Model
Picking the language model that powers the agent, and the latency-versus-quality trade-off.
The Model page picks the language model that drives the agent. The model is the brain: it reads the prompt and the conversation so far, decides what to say, and decides which tools to call. Everything else — voice, tools, fillers — sits around it.
Choosing a model
The picker lists the models available to your workspace with live pricing pulled from OpenRouter, so the cost you see is current. The right choice is a trade-off between three things:
- Latency — how fast the model starts responding. On a phone call this is the difference between a natural exchange and an awkward pause. Faster models feel more human.
- Quality — how well it follows the prompt, picks the right tool, and recovers when a call goes sideways.
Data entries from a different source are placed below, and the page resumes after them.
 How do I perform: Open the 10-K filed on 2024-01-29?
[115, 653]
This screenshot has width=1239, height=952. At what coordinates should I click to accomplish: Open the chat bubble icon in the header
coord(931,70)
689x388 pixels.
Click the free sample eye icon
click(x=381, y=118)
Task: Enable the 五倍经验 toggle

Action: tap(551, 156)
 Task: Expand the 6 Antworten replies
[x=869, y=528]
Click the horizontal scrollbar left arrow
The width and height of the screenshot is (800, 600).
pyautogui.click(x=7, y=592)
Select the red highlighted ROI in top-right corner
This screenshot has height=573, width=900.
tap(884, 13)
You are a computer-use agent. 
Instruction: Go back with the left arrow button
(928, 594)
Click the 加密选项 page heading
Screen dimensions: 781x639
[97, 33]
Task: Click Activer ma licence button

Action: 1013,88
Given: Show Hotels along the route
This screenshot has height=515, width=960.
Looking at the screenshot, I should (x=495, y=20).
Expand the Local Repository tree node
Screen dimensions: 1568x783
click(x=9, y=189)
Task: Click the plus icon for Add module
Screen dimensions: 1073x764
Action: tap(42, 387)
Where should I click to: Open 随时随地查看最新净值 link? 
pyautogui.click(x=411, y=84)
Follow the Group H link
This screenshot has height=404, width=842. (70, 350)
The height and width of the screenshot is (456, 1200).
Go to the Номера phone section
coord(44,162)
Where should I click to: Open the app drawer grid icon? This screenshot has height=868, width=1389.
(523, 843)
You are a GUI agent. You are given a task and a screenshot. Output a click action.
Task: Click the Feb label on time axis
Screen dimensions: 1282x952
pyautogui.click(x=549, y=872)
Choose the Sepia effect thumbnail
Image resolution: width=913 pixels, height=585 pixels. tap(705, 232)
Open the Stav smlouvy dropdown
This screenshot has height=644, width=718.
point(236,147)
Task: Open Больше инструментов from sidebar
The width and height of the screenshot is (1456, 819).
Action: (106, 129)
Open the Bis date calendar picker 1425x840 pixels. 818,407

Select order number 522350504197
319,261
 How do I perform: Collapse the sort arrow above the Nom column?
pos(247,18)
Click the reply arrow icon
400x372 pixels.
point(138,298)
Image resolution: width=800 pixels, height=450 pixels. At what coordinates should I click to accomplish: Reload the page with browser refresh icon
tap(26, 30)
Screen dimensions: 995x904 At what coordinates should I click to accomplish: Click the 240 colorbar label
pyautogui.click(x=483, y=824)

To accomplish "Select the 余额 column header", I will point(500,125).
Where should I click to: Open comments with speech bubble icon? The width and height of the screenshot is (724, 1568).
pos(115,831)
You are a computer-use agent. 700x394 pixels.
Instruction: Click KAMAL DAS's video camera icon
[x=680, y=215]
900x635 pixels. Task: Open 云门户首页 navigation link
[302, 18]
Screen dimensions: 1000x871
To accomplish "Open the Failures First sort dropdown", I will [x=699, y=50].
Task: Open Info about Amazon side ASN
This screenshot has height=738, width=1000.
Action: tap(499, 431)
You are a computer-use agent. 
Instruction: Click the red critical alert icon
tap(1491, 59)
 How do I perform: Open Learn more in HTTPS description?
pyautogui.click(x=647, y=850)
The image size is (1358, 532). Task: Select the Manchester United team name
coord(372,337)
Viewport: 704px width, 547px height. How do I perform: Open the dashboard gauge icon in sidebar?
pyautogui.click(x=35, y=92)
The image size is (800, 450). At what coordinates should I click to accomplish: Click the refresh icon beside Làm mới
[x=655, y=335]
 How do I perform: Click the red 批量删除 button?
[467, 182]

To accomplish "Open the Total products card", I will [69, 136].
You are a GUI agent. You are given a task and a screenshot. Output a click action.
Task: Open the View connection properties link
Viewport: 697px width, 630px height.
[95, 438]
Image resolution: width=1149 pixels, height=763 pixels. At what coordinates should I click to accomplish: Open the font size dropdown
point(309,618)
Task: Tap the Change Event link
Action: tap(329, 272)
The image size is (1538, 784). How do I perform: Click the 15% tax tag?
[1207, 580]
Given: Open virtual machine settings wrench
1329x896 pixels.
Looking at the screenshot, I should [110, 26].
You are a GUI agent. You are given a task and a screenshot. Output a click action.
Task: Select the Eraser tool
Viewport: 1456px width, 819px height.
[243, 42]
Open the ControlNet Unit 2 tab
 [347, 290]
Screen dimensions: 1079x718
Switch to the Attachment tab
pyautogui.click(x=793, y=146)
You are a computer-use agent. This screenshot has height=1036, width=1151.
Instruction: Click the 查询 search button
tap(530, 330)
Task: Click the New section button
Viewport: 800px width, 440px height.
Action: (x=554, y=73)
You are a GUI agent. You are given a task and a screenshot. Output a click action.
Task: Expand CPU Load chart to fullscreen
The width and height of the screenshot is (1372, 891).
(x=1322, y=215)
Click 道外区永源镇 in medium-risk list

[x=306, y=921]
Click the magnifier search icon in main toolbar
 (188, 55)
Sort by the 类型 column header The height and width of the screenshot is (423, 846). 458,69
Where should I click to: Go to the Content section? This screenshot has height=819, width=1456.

- Cost — the per-token price, shown live in the picker.
A sensible default
Start with a fast, capable mid-tier model and only move up if you see the agent making reasoning or tool-selection mistakes a bigger model would avoid. A slower model that gives a marginally better answer often makes the call worse, because the caller feels the lag. Latency is part of call quality, not separate from it.
When to change it
Change the model when you have evidence, not a hunch:
- The agent picks the wrong tool or misreads the caller → try a stronger model.
- Replies are correct but the caller is waiting too long → try a faster one.
- Use the test panel and evals to compare before and after rather than judging off a single call.
The model choice lands in a draft and only affects live calls once you publish.